Can Chasidut Be Obligatory?

 

In the past two lessons, we have dealt with the character of the chasid, who constantly seeks to further his observance by acting lifnim mi-shurat ha-din, beyond the letter of the law.  At first glance, the chasid is a character who acts in an optional yet optimal manner; however, an analysis of the nature of acting lifnim mi-shurat ha-din seems to present a very different picture.  By analyzing the nature of acting lifnim mi-shurat ha-din, we will have a greater appreciation and understanding of the chasid.  Ultimately, we will emerge with a new sense of the overwhelming kindness of the Torah. 

 

The translation of the term implies going beyond the din, beyond strict legal obligations, providing what is not technically required on behalf of another; it is certainly notable but apparently optional.  However, the sources seem to reveal a different picture.  The Talmud finds a biblical source for acting lifnim mi-shurat ha-din, and in some cases it seems that acting lifnim mi-shurat ha-din is not only earning extra credit; it is obligatory.  A series of Talmudic passages may serve to restructure our understanding of the laws.  The Talmud, in multiple contexts, presents the responsibility of certain individuals to act lifnim mi-shurat ha-din, above and beyond the letter of the law. 

 

The Source of Obligation

 

The requirement of lifnim mi-shurat ha-din is presented by the Talmud as rooted in Yitro’s advice to Moshe when he advises him to establish a court system and appoint judges (Shemot 18:20): “And you shall show them the way they shall walk therein and the action which they shall do.”

 

For Rav Yosef taught: “‘And you shall show them’ — teach them their life’s course; ‘the way’ — this alludes to visiting the sick; ‘they shall walk’ — to burying the dead; ‘therein’ — to exercising kindness; ‘and the action’ — to din proper, ‘which they shall do’ — to lifnim mi-shurat ha-din (Bava Metzia 30b)

 

Though this verse is really only Yitro’s advice to Moshe, still surprisingly the Talmud expounds “which they shall do” as a reference to going beyond the letter of the law, juxtaposing acting lifnim mi-shurat ha-din with fulfilling mandatory elements of behavior.  The conjunction would seem to indicate that extralegal behavior is not always optional.  Could that really be true?

 

Reason for Jerusalem’s Destruction

 

The same passage of the Talmud is very fascinating for a different reason.  It presents the reason for the destruction of Jerusalem as its inhabitants’ unwillingness to forgo the letter of the law and execute judgments lifnim mi-shurat ha-din.

 

Rabbi Yochanan said, “Jerusalem was destroyed only because its inhabitants decide cases according to Torah law.”

 

The Talmud asks: “Should they have instead decided case according to the laws of tyranny?”

 

Rather, say that Jerusalem was destroyed because they limited their decisions to the letter of the law of the Torah and did not act lifnim mi-shurat ha-din.

 

The commentators wonder why this mistake should be so grave.
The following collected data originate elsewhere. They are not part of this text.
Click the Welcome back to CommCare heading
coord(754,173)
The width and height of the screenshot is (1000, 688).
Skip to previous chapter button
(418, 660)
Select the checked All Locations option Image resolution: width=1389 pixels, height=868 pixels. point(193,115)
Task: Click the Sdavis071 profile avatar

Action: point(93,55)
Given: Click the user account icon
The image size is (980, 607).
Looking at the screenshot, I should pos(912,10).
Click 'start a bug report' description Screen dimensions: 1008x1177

After all, they relinquished the opportunity to earn extra credit, but they still acted in accordance with the Torah laws.  Is this not accurate?

 

The Ben Yehoyada (op. cit. 30a) explains that in fact the Jewish people had performed very heinous crimes and deserved destruction on their account.  Nevertheless, had the Jews acted lifnim mi-shurat ha-din with each other, had they not been exacting with their neighbors, God would not have been exacting with them.  However, once they treated each other with the strictness of the law, God did in kind and punished them for their sins.

 

This understanding seems to focus on the hidden charm of lifnim mi-shurat ha-din and its power to allow God to act in tandem with us, forgoing His strict justice when we do the same.  However, one might offer another explanation: that acting lifnim mi-shurat ha-din is so fundamental to our existence that the refusal to apply its principles is at least a symptom of negative behavior which is actually deserving of destruction.

 

            Let us delve into the parameters of the laws of acting lifnim mi-shurat ha-din to learn its importance and the reason for the destruction of those who reject it.

 

Cases in the Talmud

 

The source cited above from Bava Metzia is actually treated as normative law by Rabbi Chiya, who lays out money in order to fulfill the verse, although he has no legal obligation to pay (Bava Kamma 99b-100a).

 

There was a certain woman who showed a dinar to Rabbi Chiya to verify its authenticity, and he said to her that it was a good coin.  The next day she came before him and said to him, “I showed it [to purchase something] and they said to me that it is a bad coin and will not pass as currency.”  Rabbi Chiya said to Rav, “Go exchange it for her, and write on my ledger: ‘This was a bad deal.’”

 

The Talmud wonders why Rabbi Chiya replaces her coin; as an expert money changer, he is free from such an obligation.  The Talmud answers:

 

Rabbi Chiya went beyond the letter of the law [in compensating the woman] as Rav Yosef taught... “’Which they shall do’ — to lifnim mi-shurat ha-din

 

The fact that Rabbi Chiya pays for damage which he brought about, despite his legal exemption, is explained using the verse cited above.  This is understandable, as we have seen that this verse of Yitro’s advice teaches us the requirement of acting lifnim mi-shurat ha-din.  However, in other circumstances, actions lifnim mi-shurat ha-din are justified without any Biblical source at all.  Let us take one instance:

 

Rav Yehuda was following behind his master Shemuel in the market, and he said to Shemuel, “If one found a purse here, what is the law?”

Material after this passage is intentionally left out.